- **Given problem**
Select every line below that contains the word "tool", and copy each such line in full. Matching is case-sensitive.

- **Provided records**
· · · · · · ·

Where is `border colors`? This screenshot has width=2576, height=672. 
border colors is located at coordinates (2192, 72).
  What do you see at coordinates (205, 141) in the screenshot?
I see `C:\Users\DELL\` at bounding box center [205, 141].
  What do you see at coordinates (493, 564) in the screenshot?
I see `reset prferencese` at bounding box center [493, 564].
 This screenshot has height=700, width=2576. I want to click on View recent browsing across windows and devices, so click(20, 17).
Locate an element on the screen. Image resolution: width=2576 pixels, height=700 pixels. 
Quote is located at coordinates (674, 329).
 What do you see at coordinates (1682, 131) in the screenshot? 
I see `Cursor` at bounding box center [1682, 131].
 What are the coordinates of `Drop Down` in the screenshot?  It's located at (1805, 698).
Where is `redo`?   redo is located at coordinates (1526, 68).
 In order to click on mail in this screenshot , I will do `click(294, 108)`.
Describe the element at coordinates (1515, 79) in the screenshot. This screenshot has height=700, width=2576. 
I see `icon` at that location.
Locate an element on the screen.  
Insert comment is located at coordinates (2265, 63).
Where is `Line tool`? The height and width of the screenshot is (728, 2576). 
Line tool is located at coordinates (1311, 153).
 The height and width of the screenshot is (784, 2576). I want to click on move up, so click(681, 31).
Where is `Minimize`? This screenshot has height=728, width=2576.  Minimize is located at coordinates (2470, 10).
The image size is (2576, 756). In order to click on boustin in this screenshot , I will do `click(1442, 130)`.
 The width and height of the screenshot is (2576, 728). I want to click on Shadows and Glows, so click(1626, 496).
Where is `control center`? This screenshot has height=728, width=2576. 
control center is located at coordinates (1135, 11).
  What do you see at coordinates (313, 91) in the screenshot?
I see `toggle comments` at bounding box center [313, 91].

· · · · · · ·

- **Response**
Where is `Line tool`? The height and width of the screenshot is (728, 2576). 
Line tool is located at coordinates (1311, 153).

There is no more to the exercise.